こんにちは。
本日の読書レビューは、桐野夏生さんの『顔に降りかかる雨』です。
この作品は、1993年、第39回 江戸川乱歩賞受賞作!
バブル期のオシャレな雰囲気と、カッコいい女性主人公の活躍が印象的でした。
この作品の登場で、日本にも、女性のハードボイルド小説が誕生した! と当時、話題になったそうですね。
桐野夏生さんは、その後、直木賞作家となり、2015年には紫綬褒章も受賞されていますね。
主人公は探偵の娘、村野ミロ
主人公は、2年前に夫に先立たれた31歳の女性。
大卒で広告代理店に勤務していましたが、フリーランスとして独立。
旦那は、転勤でジャカルタに行きましたが、ついて行きませんでした。
その後、夫は、ジャカルタで自殺……。
そんな暗い過去を持つミロでしたが、父子家庭で育ち、父親は私立探偵業を営んでいました。
父親の事務所兼住まいであった新宿のマンションを譲り受け、そこで暮らしています。
父親は引退して、北海道暮らしを満喫しているようです。
親友の失踪事件に巻き込まれる
物語は、ミロの悪夢から始まります。
目が覚めると、マンションに来客があり、親友、燿子の恋人でした。
その恋人は成瀬といい、中古外車販売業を営んでいました。
バブル期のお話なので、高級外車を売りさばいました。
成瀬は、頭のキレる男で、東大在学中に学生運動で捕まり、ムショ暮らしも経験しています。

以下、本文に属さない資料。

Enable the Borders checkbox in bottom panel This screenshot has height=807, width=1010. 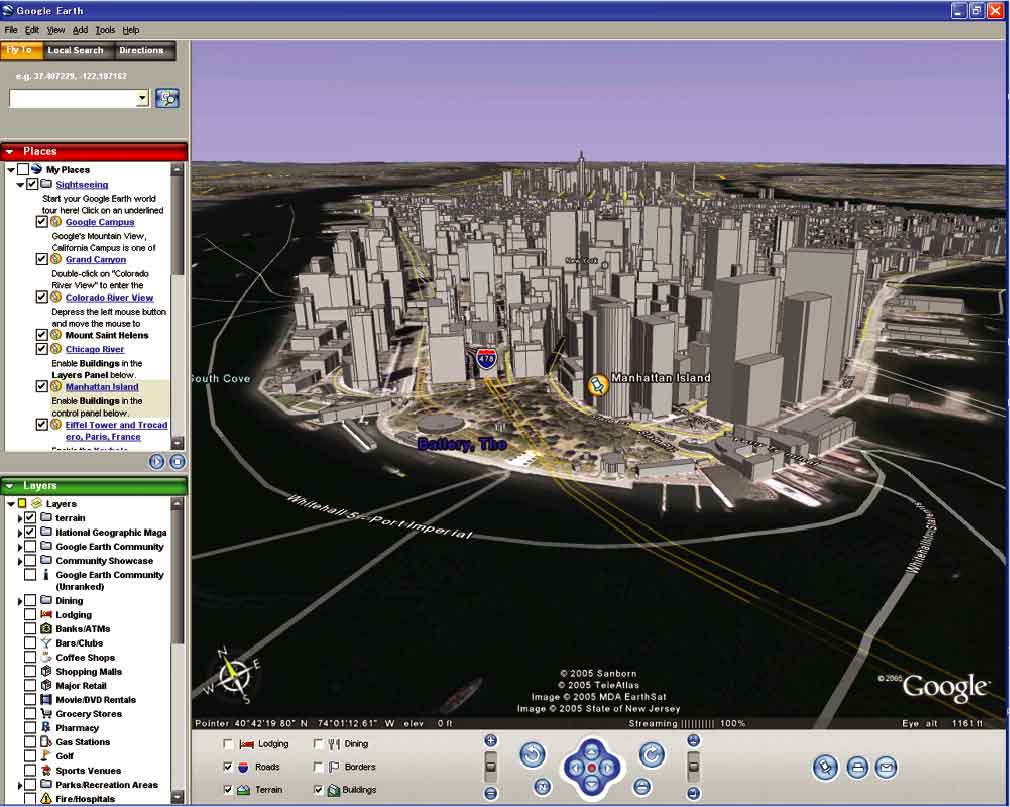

そのため、ムショ時代のつながりで、よからぬ連中との交流も……
成瀬の話では、燿子が1億円をもって、姿をくらましたとのこと。
そこで、親友であったミロの家に居候しているのではないか? と疑われたのです。
燿子の死体写真が発見される
成瀬と燿子を探す羽目になったミロは、死体愛好家の川添という老人に会います。
燿子が以前、川添に取材しており、交流があったようです。
その川添の家から、燿子の水浸しの死体写真が発見されたのです。
しかし川添は、売れないモデルや女優を雇って、美しい死体の現場を再現して、写真をコレクションしていたので、写真の中の燿子が、遺体なのか、演技なのかはわかりません。
真相を確かめようとしたところ、川添も自宅で首を釣って死去。
死体愛好家らしく、演出も見事だったようです……
盗み癖のある燿子の秘書
ミロが成瀬に隠れて、燿子の自宅を捜索します。
以前から燿子は、ものを無くすクセがありました。
ミロは、燿子の整理整頓ができない性格のせいだと思っていました。
しかし、燿子の事務所を訪れると、秘書の二十歳の女性がおり、バッグの中からエルメスのスカーフが見えました。
田舎から出てきた発給の女子事務員が、一生懸命節約して買ったのでしょうか?
燿子がプレゼントしたかもしれませんが……
ケチな燿子が、そうするとは思えません
ミロが、燿子の話を反芻すると、取材用のカメラ、シャネルの口紅、エタニティ―の香水。
この秘書は盗癖があるかもしれません。
すると、消えた1億円も……!?
金髪女の存在
この物語には、ナゾの「金髪の女」が出てきます。
日本ではニュースになっていませんでしたが、ドイツで、髪を金髪に染めた東洋人女性が、集団リンチの末、死亡したという事件が起こっていました。
燿子は、ルポライターとして、ドイツへ取材に行き、自身も髪を金髪にして、旧東ドイツの街を闊歩したのだそう……
燿子は、何者かに顰蹙をかい、付け狙われていたのでしょうか?
さいごに
ハードボイルド小説なので、ハデな殺害現場は出てきません。
ナゾがナゾを呼び、静かに、事件が解明されていく様は、お見事!
男女の愛憎劇や、犯人と思われる数人の怪しい人たち。
そして、最後にわかった犯人は、想像と違っていました。
1993年当時にはやった、シャネルなどのハイブランド品、高級外車、麻布に住む、イタリアンレストラン、などなど、バブル期の東京も垣間見れます。
江戸川乱歩賞は、本格ミステリーが条件ではないので、こうしたハードボイルド小説が、受賞作に上がることもしばしば。
バブル期の懐かしさも味わえる、カッコいい女性主人公の活躍は必見です!
非現実的な世界をありがとうございました。